— begin Data rows —

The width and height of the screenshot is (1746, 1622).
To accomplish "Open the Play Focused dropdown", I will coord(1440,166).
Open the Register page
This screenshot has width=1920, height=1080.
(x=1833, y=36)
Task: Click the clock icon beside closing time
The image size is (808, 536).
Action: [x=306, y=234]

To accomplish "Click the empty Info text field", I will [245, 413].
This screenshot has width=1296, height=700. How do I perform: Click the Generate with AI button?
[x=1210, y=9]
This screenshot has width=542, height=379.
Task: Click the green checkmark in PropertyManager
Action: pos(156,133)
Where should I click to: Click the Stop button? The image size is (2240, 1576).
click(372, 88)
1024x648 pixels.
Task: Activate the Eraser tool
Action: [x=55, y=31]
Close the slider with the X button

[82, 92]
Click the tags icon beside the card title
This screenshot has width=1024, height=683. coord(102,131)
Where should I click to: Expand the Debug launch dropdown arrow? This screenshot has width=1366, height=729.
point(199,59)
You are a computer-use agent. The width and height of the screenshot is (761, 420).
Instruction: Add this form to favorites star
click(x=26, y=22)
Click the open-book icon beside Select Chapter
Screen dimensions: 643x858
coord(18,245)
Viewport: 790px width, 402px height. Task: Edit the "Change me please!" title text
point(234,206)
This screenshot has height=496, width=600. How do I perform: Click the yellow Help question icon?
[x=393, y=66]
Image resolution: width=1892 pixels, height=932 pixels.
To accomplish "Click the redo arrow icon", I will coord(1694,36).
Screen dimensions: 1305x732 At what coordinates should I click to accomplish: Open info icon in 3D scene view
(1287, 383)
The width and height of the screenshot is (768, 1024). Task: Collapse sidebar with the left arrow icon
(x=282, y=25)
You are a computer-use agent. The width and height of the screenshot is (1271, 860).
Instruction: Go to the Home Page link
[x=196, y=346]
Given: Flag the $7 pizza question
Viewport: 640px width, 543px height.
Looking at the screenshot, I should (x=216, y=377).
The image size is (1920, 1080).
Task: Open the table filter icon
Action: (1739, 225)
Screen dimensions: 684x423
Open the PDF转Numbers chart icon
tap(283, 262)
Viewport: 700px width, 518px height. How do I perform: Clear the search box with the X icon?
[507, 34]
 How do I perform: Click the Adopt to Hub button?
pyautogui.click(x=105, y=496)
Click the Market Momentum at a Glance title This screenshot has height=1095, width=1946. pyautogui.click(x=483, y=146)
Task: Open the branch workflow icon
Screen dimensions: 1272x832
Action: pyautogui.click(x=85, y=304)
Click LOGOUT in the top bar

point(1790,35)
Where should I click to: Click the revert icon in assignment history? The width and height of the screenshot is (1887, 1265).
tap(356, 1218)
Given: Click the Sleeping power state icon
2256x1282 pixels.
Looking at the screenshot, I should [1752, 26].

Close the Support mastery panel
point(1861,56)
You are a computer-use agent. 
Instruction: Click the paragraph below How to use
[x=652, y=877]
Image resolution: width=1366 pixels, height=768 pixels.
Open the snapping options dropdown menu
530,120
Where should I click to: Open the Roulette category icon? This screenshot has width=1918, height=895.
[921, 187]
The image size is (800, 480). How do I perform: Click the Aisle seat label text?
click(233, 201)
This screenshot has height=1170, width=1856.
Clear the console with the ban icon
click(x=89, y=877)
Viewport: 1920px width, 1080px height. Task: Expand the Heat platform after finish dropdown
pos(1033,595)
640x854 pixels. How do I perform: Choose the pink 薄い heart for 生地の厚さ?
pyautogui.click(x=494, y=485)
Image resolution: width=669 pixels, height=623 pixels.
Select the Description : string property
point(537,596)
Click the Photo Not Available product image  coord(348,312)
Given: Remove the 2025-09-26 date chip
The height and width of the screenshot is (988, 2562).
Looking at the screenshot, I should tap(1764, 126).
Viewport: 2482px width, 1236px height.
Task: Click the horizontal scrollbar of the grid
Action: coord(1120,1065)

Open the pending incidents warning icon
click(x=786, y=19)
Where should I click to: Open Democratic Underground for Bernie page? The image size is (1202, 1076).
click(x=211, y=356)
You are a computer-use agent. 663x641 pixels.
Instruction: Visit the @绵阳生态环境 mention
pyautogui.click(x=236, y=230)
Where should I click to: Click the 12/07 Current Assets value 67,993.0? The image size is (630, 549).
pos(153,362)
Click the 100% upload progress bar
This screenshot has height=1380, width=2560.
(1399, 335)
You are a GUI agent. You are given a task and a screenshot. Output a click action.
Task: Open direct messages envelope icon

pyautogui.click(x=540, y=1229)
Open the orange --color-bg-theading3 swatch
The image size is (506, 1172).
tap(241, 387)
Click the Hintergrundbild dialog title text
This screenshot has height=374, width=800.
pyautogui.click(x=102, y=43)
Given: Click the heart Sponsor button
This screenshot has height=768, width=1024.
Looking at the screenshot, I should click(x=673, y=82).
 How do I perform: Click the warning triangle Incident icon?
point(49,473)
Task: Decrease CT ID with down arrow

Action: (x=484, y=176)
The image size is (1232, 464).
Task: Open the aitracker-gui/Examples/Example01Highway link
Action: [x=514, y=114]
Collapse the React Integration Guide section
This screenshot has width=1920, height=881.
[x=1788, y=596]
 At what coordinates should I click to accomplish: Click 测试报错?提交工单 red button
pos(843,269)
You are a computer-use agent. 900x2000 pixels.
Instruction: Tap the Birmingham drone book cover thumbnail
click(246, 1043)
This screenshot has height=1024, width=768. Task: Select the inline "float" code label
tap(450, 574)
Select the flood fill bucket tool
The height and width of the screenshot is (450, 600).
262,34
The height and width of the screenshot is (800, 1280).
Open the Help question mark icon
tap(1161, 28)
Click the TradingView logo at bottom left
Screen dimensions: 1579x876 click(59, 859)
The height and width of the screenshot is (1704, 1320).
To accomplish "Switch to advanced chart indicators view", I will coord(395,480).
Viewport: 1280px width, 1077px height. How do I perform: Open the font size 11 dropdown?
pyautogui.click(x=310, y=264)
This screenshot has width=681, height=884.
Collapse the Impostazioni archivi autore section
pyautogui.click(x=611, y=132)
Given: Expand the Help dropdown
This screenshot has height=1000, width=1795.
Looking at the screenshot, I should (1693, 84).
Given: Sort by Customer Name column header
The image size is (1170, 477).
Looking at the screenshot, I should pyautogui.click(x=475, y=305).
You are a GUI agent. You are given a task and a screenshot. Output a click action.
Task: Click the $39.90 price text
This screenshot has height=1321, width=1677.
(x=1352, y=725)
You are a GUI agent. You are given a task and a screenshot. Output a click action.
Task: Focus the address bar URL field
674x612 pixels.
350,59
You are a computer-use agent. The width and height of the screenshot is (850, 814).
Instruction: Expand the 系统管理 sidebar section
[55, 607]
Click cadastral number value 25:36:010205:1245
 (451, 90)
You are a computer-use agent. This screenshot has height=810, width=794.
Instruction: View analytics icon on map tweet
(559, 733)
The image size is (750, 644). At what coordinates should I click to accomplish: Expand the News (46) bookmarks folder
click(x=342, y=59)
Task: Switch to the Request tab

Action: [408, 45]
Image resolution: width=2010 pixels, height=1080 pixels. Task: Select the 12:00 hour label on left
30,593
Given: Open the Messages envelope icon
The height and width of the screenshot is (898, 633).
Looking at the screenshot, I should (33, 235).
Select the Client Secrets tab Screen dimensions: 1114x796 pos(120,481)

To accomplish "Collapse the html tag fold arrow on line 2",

— end Data rows —

> _Problem statement_:
Put the rows above into a numbered list, starting at the line containing "Task: Switch to the Request tab" and ending at the last line of the rows. Leave out blank lines.

> _Written answer_:
1. Task: Switch to the Request tab
2. Action: [408, 45]
3. Image resolution: width=2010 pixels, height=1080 pixels. Task: Select the 12:00 hour label on left
4. 30,593
5. Given: Open the Messages envelope icon
6. The height and width of the screenshot is (898, 633).
7. Looking at the screenshot, I should (33, 235).
8. Select the Client Secrets tab Screen dimensions: 1114x796 pos(120,481)
9. To accomplish "Collapse the html tag fold arrow on line 2",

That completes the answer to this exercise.